ARPA Canada commends CCBR and the many volunteers who have worked together to make this bold new plan come to light. As with slavery and racism, Canadians need to see the injustice.
May 22, 2012: For Immediate Release
Anti-Abortion Activists Highjack Abortion Rights’ Pet Project
Younger Generation Rises Up with Jaw-Dropping, Bloody Abortion Campaign
May 22, 2012. Young adults with the anti-abortion group, Canadian Centre for Bio-Ethical Reform have released details today about their plan to take a project once used to advance abortion rights, the 1970 Abortion Caravan, and to instead abolish abortion with their own spin-off: The New Abortion Caravan.
In one week’s time, 20-plus young people ranging in ages from 19-36 will be driving box-bodied trucks with 7-foot tall and 22-foot wide posters of aborted children, demonstrating on street corners with similar graphics, and circulating postcards at peoples’ homes. They are starting their campaign in Vancouver on May 29, travelling across the country and ending in Ottawa on Canada Day.
CCBR’s executive director Stephanie Gray explained the historical significance of her group’s tour: “We have taken the sacred cow of Canada’s abortion rights movement and are using it to advance the cause for pre-born children.”
The group’s announcement comes after the circulation of a mysterious teaser video two weeks ago, with a riddle that left groups on both sides of the debate confused: “It once signaled the coming of a great injustice. Now it will make the invisible victims visible.”
The answer? The (New) Abortion Caravan.
In 1970, a group of radical pro-abortion feminists gathered outside the Vancouver Art Gallery to start a cross-country trek to Ottawa. They had two goals: 1) Repeal of the abortion laws, and 2) Free abortion on demand. 18 years later, they got what they wanted with the Supreme Court’s Morgentaler decision.
In a master’s thesis on the 1970 Abortion Caravan, Francis Wasserlein writes, “The Abortion Caravan brought into the homes of the vast majority of newspaper-reading, television-viewing Canadians the reality of abortion in a manner unprecedented in Canada.” The New Abortion Caravan will do the same, says Gray, but she pointed out that the focus will not be on choice in the abstract sense, but on what is being chosen.
Gray explained the historical significance of her group’s use of the opposition’s tactics: “Last year, we announced our new EndtheKilling plan to eradicate abortion from our country in our lifetime.
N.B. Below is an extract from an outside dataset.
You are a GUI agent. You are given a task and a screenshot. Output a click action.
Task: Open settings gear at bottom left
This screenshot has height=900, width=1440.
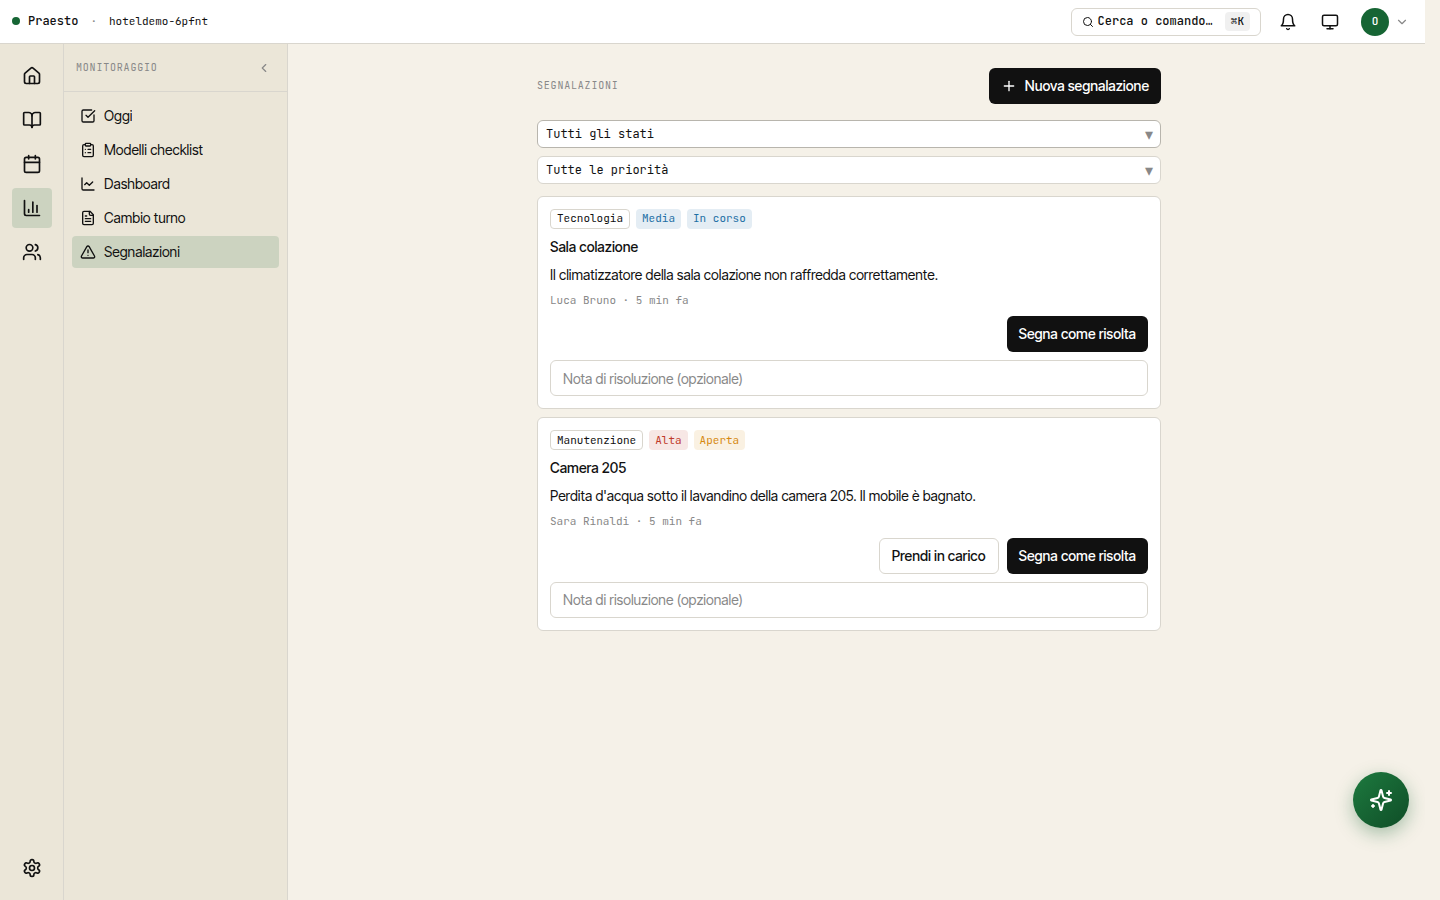click(x=32, y=868)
We have given ourselves an 18-year deadline to achieve justice for the pre-born. Our journey will begin with how the opposition began: With a caravan. They did graphic, bloody dramatizations of illegal abortions. We will demonstrate with graphic, bloody images showing the reality of all abortions.”
Gray said her group believes women in crisis need help but that abortion isn’t the solution: “Abortion doesn’t make a poor woman rich,” she said, “Nor does it unrape the rape victim. And it certainly doesn’t turn the frog of a boyfriend into a prince. So if we truly want to help women, we need to eliminate a woman’s crisis, not exterminate a woman’s child.”
The project is sure to cause significant controversy. One of their images shows a 24-week aborted fetus with the caption, “If sex-selection abortions are wrong, why not all abortions?” Another shows a 9-week aborted fetus next to a pregnant woman lighting a cigarette, with the caption, “Cigarettes Hurt Babies. Abortions Kill Them”.
Gray defended the group’s approach saying, “The pictures of abortion are shocking because abortion is shocking. The images are disturbing because killing a child is a disturbing thing.”
Gray said that besides displaying bloody images and debating the public, they will do presentations in each community they go to.